Она и раньше называла его папой, потому что ничего пока не умела говорить, кроме двух слов — «мама» и «папа». Но теперь это зовущее «папа» отзывалось в Валентине глухой болью. И боль эта порой заглушала стон, доносившийся сверху.
— Ничего-ничего! — все еще пытался успокоить он мать. — Должен же быть когда-нибудь отбой! Должен же быть!
Но отбоя все не было.
Теперь и женщины плакали. Запах гари пробивался через вентиляционные отверстия, и в подвале стало трудно дышать.
Зажгли «летучую мышь», и тогда в свете ее все увидели, что в подвале легкими серыми кругами плавает дым.
— Горим!
— Дежурные тут есть или нет? Да что же это такое? Надо же узнать, что там!
Пожилой человек в белом полотняном костюме, давно уже ставшем похожим на пропыленный рабочий комбинезон, тяжело поднимаясь, сказал:
— Сейчас все выясним! Не волнуйтесь!
Дойти до ступенек лестницы, ведущей из подвала, он не успел — дверь распахнулась. Багровый отсвет пожара метнулся вниз по ступенькам. На пороге стояла девушка с повязкой на руке — из команды МПВО.
— Взрослые есть?
— Что там? Как там? — закричали со всех сторон. — Горим?

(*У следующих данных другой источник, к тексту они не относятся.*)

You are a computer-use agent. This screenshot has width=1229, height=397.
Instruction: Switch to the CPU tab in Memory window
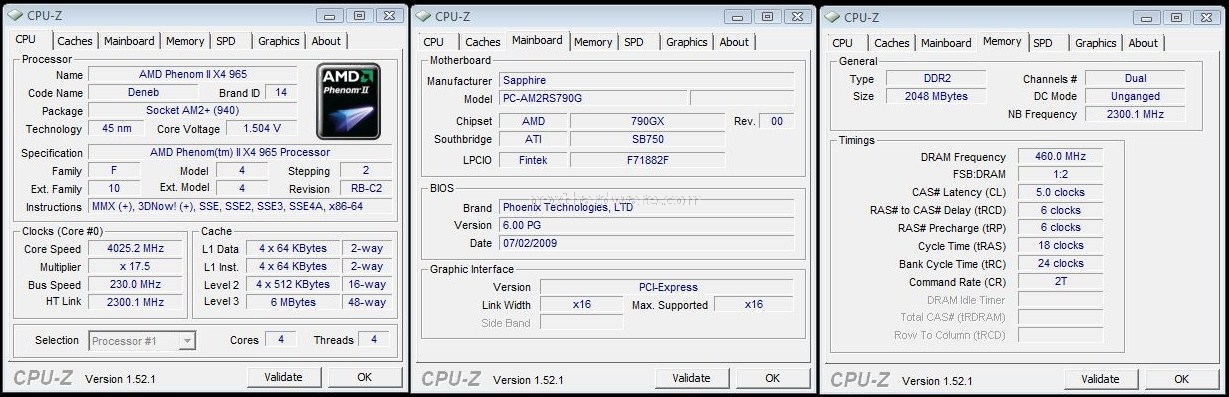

— Вы не горите! — срывая голос, крикнула девушка. — Госпиталь горит! Гражданочки! Милые! Кто может?.. Помогите! Здесь недалеко!
Несколько женщин тут же двинулись к выходу. Виновато оглянувшись на Валентина, поднялась и мать.
— Смотри за сестрой, Валечка!
Валентин не сразу принял решение, а когда принял, пожалел, что замешкался. Как он мог промедлить хоть полминуты? Там же раненые! И к тому же из двух женщин его семьи, оставленных теперь на его попечение, в большей опасности была мать.
Передав заплаканную Ветку соседке, он попросил:
— Вы, пожалуйста, ее не оставляйте! Я сейчас вернусь!
А в его ушах долго стоял ее умоляющий зов: — Папа!
* * *
В первый момент ему показалось, что он видит самый страшный в своей жизни сон. Непонятно было — вечер еще или уже ночь. Черно-багровым заревом пылало небо. Страшный гул в первый момент оглушил его, но он тут же понял, что вплеталось в этот гул с такой непонятной настойчивостью жуткого человеческого крика. То был голос огня.
Но то, что он увидел, нельзя было назвать пожаром. Пожары он видел и раньше. Перед ним лежал гигантский, бесконечный огненный коридор. Горела вся улица, на которой они жили, горела вся, от начала до конца. Пылала и левая и правая сторона. Горели столбы, горели деревья… Вначале он не понял, почему так больно подошвам ног, потом увидел — под ногами плавится и чадит асфальт. А там, где тротуар кончался, перебегали одна за другой огненные искры — горела высохшая пыльная земля. Удушающая жара обжигала лицо, и показалось ему вдруг, что это не пламя, а сама земля кричит в ужасе. И он закричал тоже, почувствовав вдруг себя совсем беспомощным…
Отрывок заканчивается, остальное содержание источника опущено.